• Recorded information:
<<<<

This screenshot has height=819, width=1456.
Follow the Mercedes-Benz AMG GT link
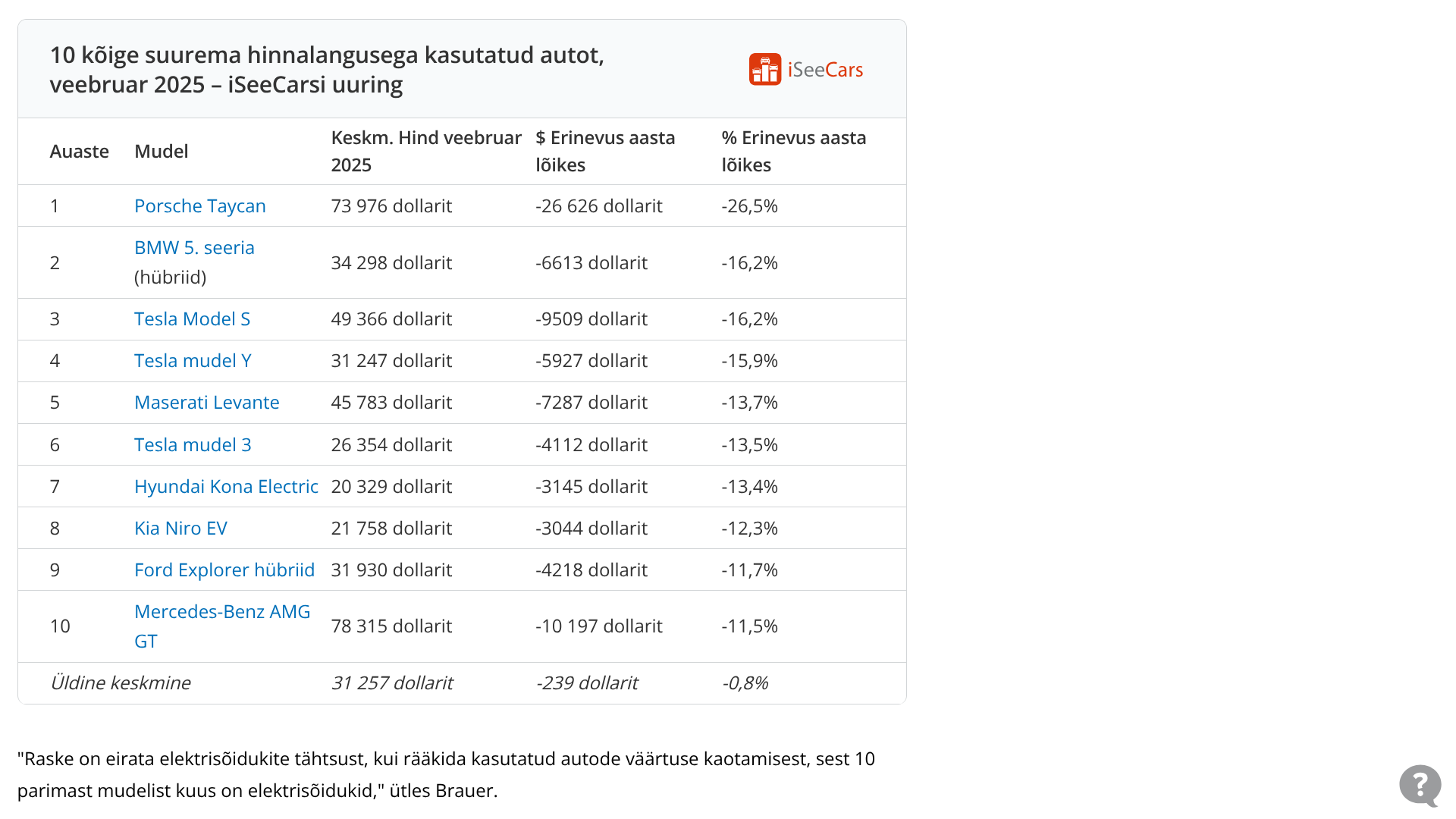click(x=222, y=612)
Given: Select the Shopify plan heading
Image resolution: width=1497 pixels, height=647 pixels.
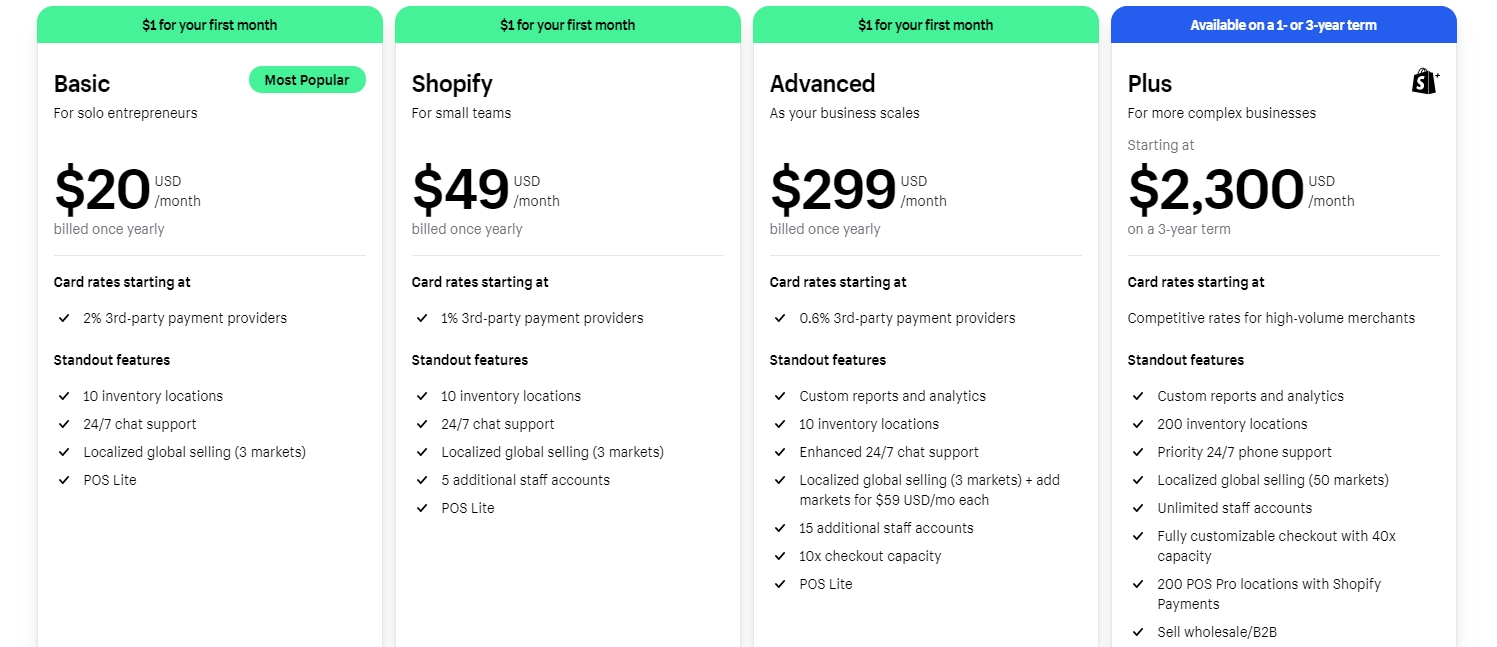Looking at the screenshot, I should [x=452, y=84].
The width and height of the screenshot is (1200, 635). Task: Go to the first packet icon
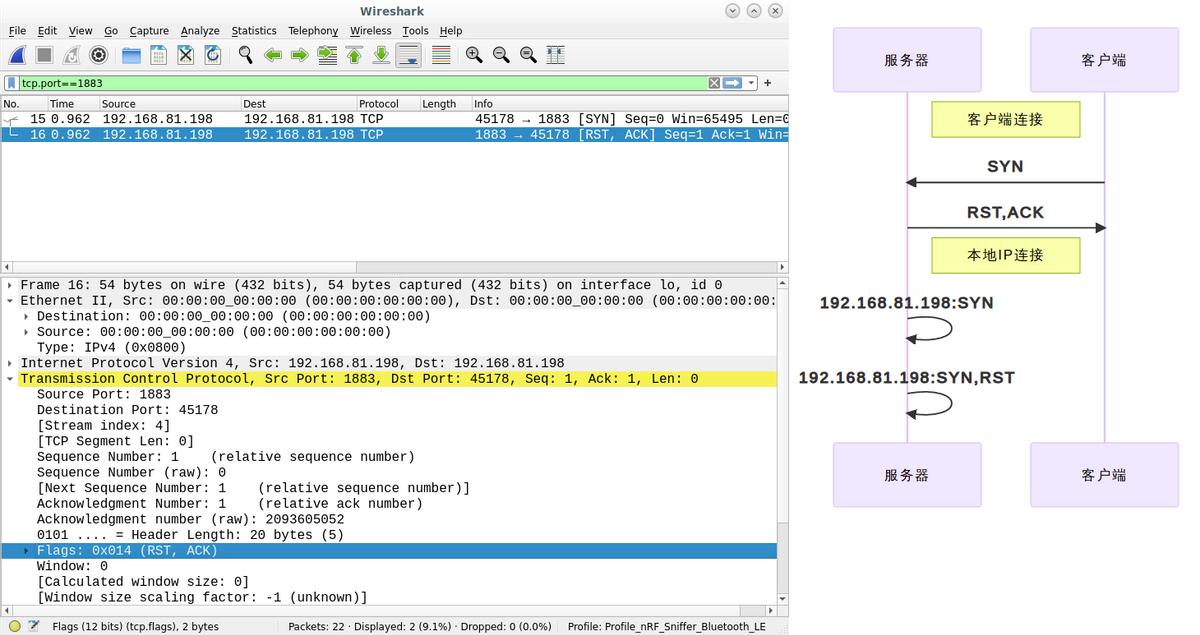(354, 55)
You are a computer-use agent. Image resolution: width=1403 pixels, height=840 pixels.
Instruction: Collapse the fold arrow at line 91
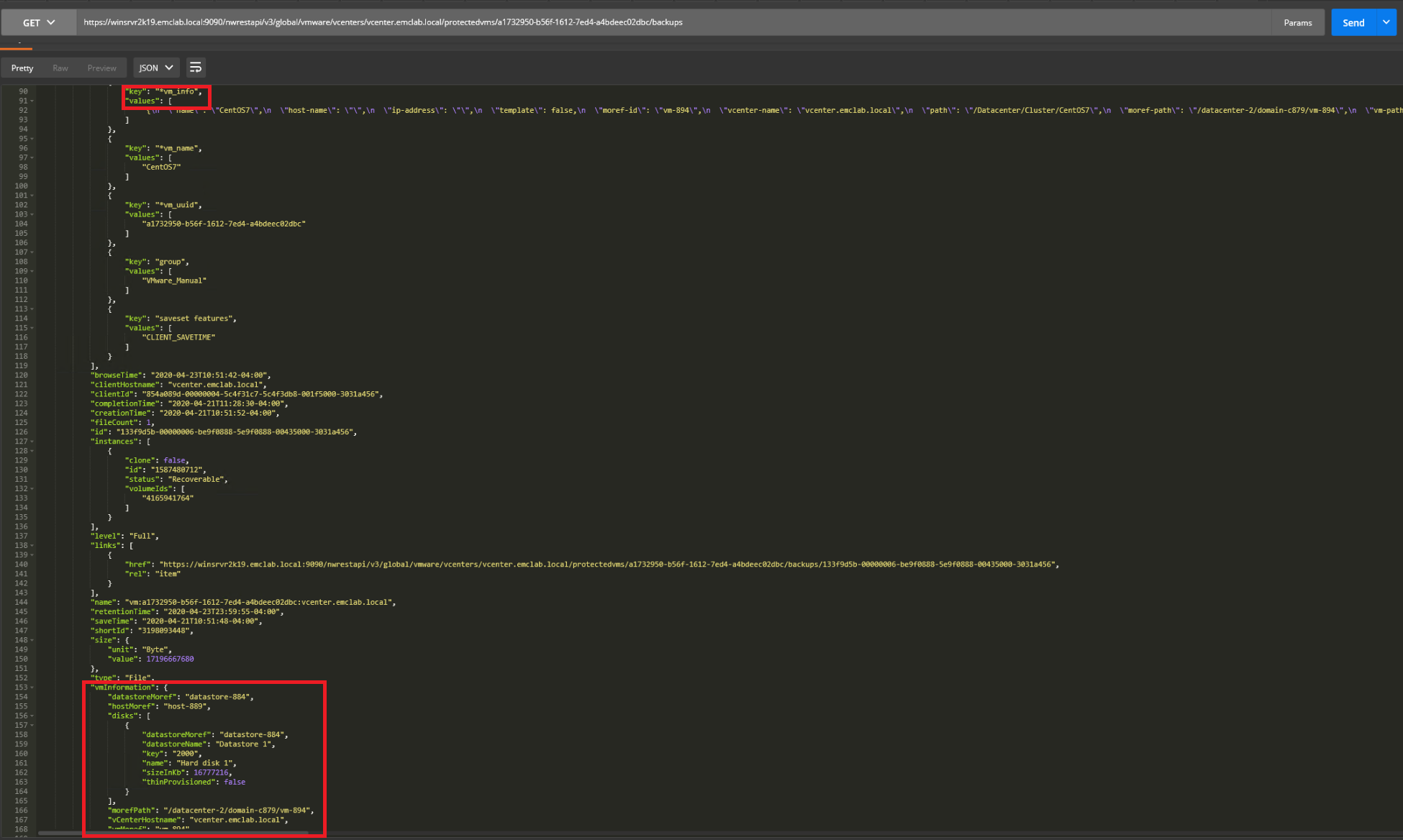[x=32, y=101]
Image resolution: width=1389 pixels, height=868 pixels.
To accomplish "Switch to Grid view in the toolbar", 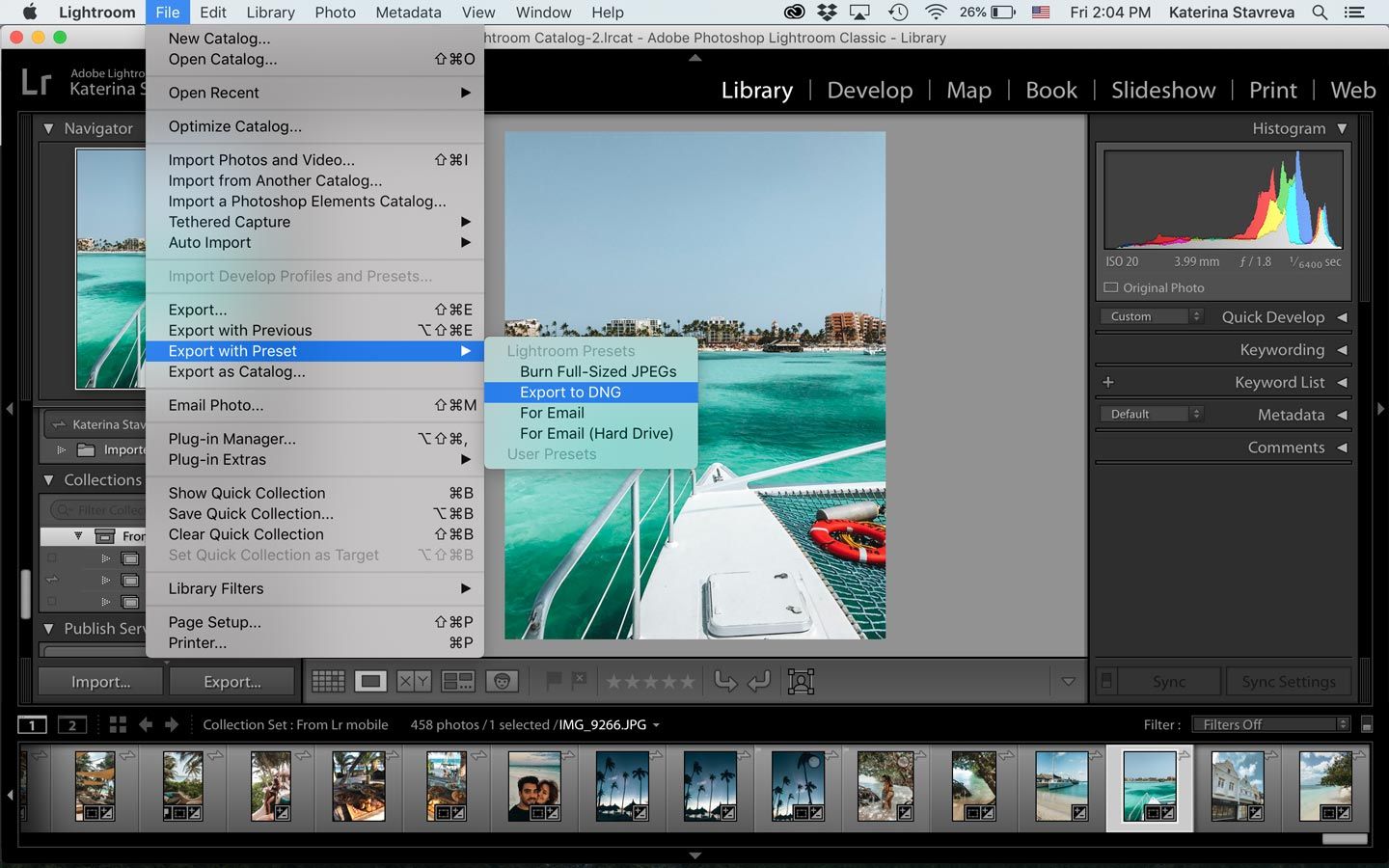I will tap(328, 682).
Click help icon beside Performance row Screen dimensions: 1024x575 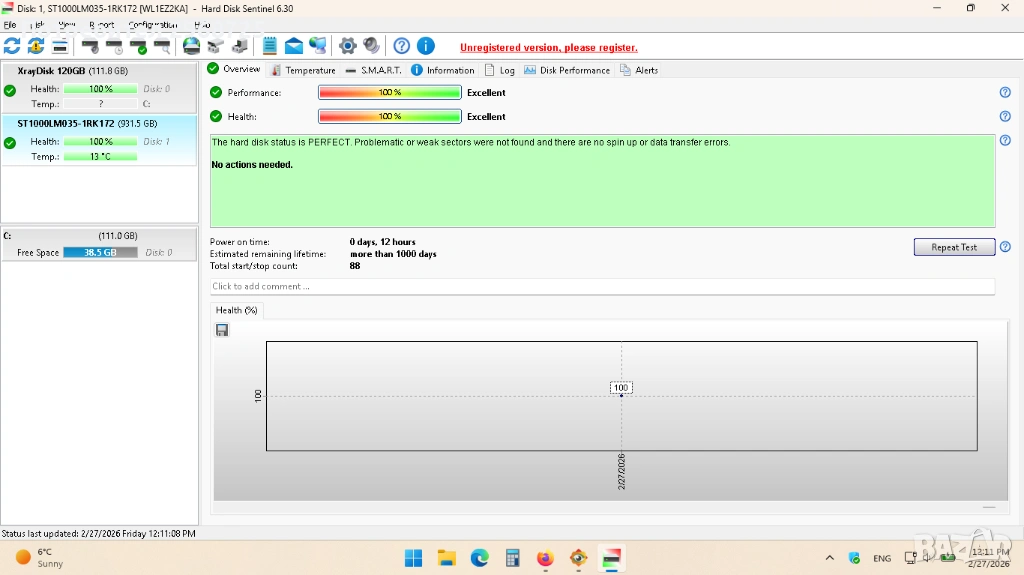coord(1005,92)
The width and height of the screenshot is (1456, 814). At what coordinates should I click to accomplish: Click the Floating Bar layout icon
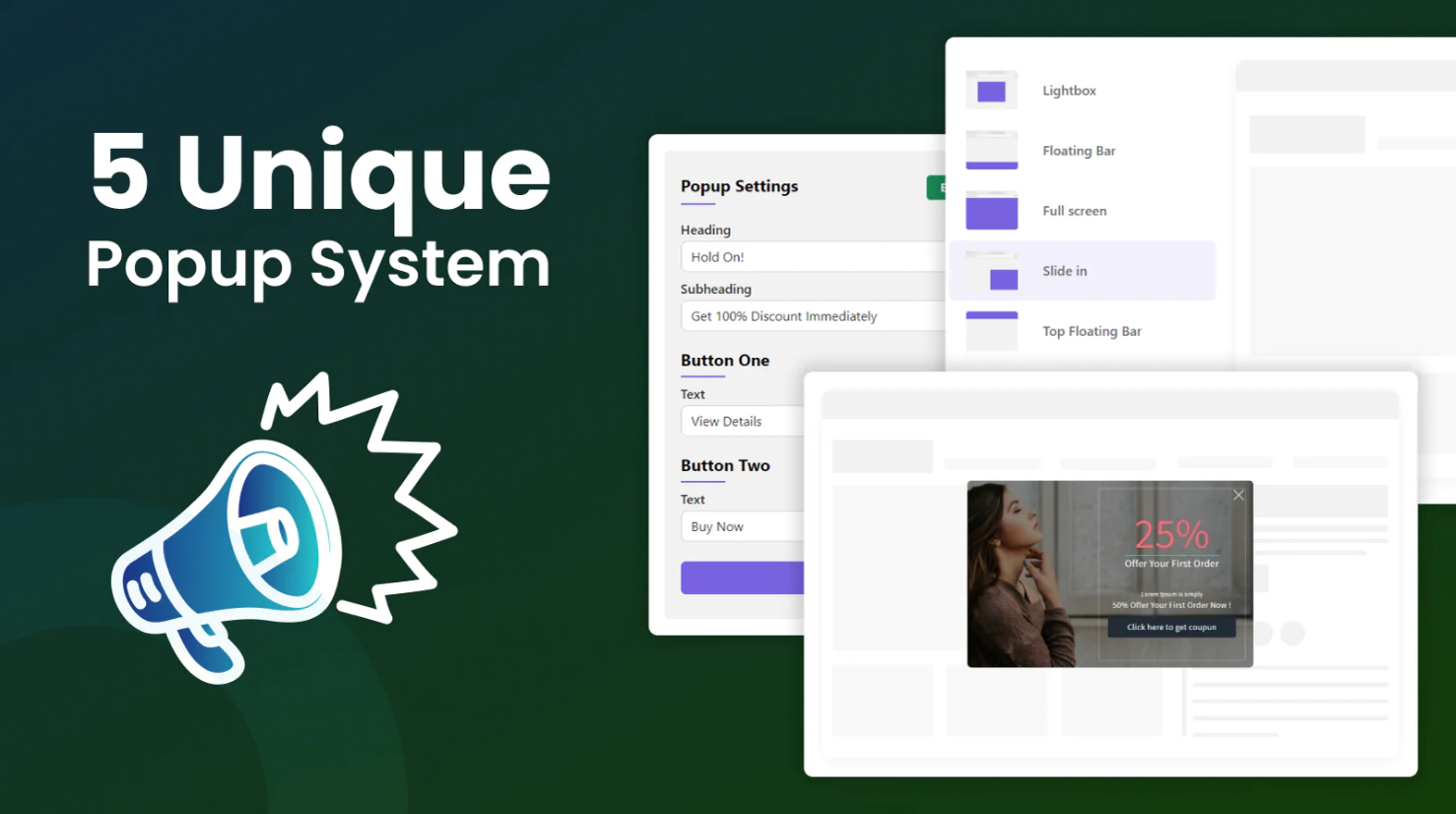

>>>>

• Problem requirements: From the listing above, extract each line containing the word "pixels".

• Final result:
Image resolution: width=1497 pixels, height=647 pixels.
You are a computer-use agent. Image resolution: width=1403 pixels, height=840 pixels.
Image resolution: width=1389 pixels, height=868 pixels.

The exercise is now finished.